Gov. Voinovich says the state will offer incentives to General Motors Corp. to expand its truck plant in the Dayton suburb of Moraine.
Students in the Youngs-town State University Speech, Communication and Theater Department will re-enact the Lincoln-Douglas debate Jan. 12 at the Butler Institute of American Art.
1977: Traffic accidents claimed the lives of 37 people in Mahoning County during 1976 – 12 in accidents in the city and 25 on county highways, which is nine fewer than in 1975.
The Rev. Eugene Trainer, former coordinator of religious education in De Kalb, Ill., is appointed to the 20-man staff of the Missionary of the Sacred Heart in Youngstown.
Youngsters are skating from daylight till midnight during the holidays at a new ice skating rink in Liberty Park in North Jackson.

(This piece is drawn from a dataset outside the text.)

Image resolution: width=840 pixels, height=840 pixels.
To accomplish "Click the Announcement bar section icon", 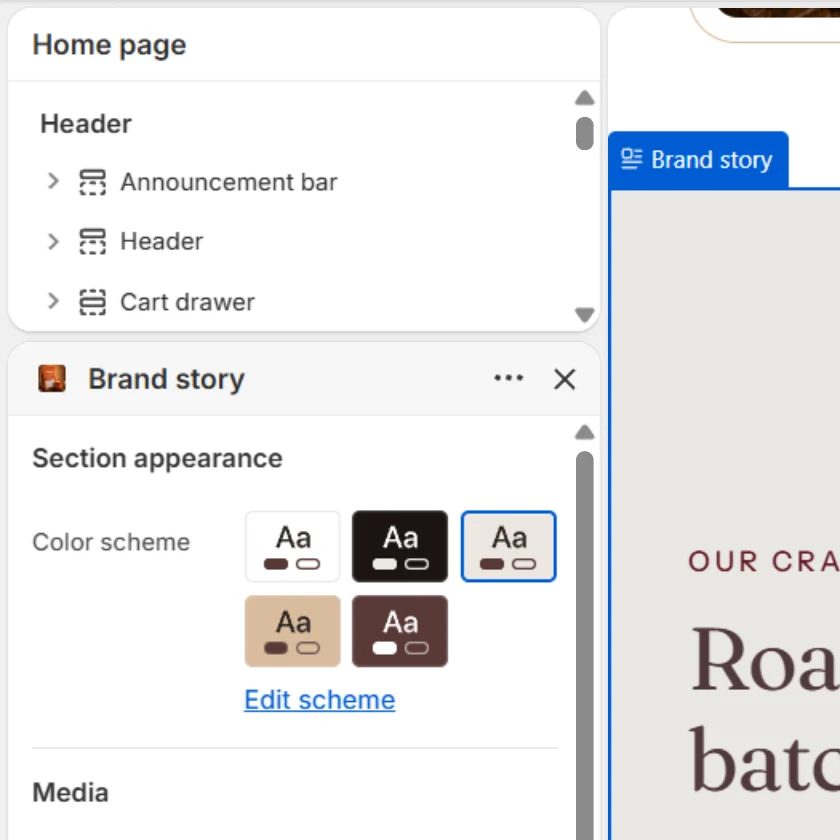I will (93, 182).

1967: Trumbull County gets through the waning hours of 1966 without a traffic fatality, but the year goes down as the second deadliest in Trumbull’s motoring history. The number of traffic fatalities was 61, two less than the 1937 record.
All Struthers policemen, firemen and sewage workers who have been “sick” return to work, while all Campbell policemen except lieutenants still have the “blue flu.”
Dr. Gene Mannella, former Niles resident, is appointed to do major space research at the NASA Electronics Research Center in Cambridge, Mass. He received his doctorate in chemical engineering from Rensselear Polytechnic Institute.
1942: Youngstown’s unofficial vice squad, Jerry Pascarella and his brother, Wally, are in city jail after invading Poland and escaping bullets from the gun of an irate Poland druggist, Kenneth Barnes, whose small slot machine the Pascarellas snatched from the sore counter.
A check for $6,024 covering loss of food stamps and cash in the May burglary at the county food stamp office in the Mart Building is turned over to county officials by the U.S. Fidelity & Guaranty Co.
The Youngstown Commodity Distribution Committee announces that the county is allocated 148 new tires for passenger cars, motorcycles and light trucks and 323 new tires for trucks and buses in January.